> _Source text_:
· · · ·
Riccardo Spaltro

Personal information
- Date of birth: 19 February 2000 (age 26)
- Place of birth: Rome, Italy
- Height: 1.85 m (6 ft 1 in)
- Position: Defender

Youth career
- 0000–2016: Roma
- 2016–2018: SPAL

Senior career*
- Years: Team / Apps / (Gls)
- 2018–2022: SPAL / 6 / (0)
- 2018: → Clodiense (loan) / 8 / (0)
- 2018–2019: → Arzignano (loan) / 30 / (0)
- 2019–2020: → Cavese (loan) / 23 / (3)
- 2022: Renate / 15 / (0)
- 2022: SPAL / 0 / (0)
- 2022–2024: Crotone / 8 / (1)
- 2024: → Potenza (loan) / 8 / (0)
- 2024–2025: Juve Stabia / 0 / (0)
- 2024–2025: → Desenzano (loan) / 24 / (1)
- 2025–2026: Cerignola / 29 / (0)
· · · ·
> _Given data_:
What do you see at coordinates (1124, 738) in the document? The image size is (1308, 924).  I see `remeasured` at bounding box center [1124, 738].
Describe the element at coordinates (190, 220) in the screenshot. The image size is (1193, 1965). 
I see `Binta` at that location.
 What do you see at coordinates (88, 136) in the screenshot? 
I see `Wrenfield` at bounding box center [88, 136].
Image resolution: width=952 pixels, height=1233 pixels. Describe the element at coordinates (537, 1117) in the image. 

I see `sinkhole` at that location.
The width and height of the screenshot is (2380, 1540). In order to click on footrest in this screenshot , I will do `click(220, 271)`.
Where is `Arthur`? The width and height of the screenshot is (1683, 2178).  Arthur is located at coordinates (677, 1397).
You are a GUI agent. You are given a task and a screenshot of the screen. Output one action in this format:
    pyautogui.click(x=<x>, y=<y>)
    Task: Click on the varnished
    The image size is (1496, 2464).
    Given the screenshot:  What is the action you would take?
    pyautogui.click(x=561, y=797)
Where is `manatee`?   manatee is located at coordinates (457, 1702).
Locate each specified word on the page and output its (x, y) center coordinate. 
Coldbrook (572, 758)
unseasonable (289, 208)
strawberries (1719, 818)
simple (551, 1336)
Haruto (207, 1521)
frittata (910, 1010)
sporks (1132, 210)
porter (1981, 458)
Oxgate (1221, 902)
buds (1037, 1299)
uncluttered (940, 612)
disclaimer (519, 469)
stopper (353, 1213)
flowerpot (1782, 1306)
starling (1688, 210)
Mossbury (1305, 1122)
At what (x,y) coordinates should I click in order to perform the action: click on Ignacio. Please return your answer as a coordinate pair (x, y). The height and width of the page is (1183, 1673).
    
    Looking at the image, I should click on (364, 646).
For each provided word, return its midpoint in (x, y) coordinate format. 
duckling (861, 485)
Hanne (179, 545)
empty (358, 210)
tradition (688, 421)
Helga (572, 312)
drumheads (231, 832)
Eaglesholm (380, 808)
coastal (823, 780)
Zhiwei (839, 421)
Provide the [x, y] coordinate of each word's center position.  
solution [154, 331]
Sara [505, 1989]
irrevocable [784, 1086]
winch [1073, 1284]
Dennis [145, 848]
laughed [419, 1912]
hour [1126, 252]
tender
· · · ·
> _Task requirements_:
• 1. In the Riccardo Spaltro profile, which club did he join on loan for the 2019–2020 season?
• 2. Carry on the Riccardo Spaltro profile from its last line.

> _Answers for the exercise_:
• 1. Cavese

• 2.
= Riccardo Spaltro =

Italian footballer

Riccardo Spaltro (born 19 February 2000) is an Italian professional footballer who plays as a right-back.

==Club career==
===SPAL===
He started playing for the Under-19 squad of SPAL in the 2016–17 season. He has not been called up to the senior squad.

====Loans to Serie D====
In 2017–18 and 2018–19, he was loaned to Serie D clubs Clodiense and Arzignano, respectively, achieving promotion to Serie C with Arzignano.

====Loan to Cavese====
On 9 July 2019 he signed his first professional contract with SPAL and was loaned to Serie C club Cavese for the 2019–20 season.

He made his professional Serie C debut for Cavese on 25 August 2019 in a game against Picerno. He started the game and was substituted in the 77th minute.

====Return to SPAL====
Upon his return from the Cavese loan, he made his Serie B debut for SPAL on 10 April 2021 against Lecce.

===Renate===
On 20 January 2022, he moved to Serie C club Renate.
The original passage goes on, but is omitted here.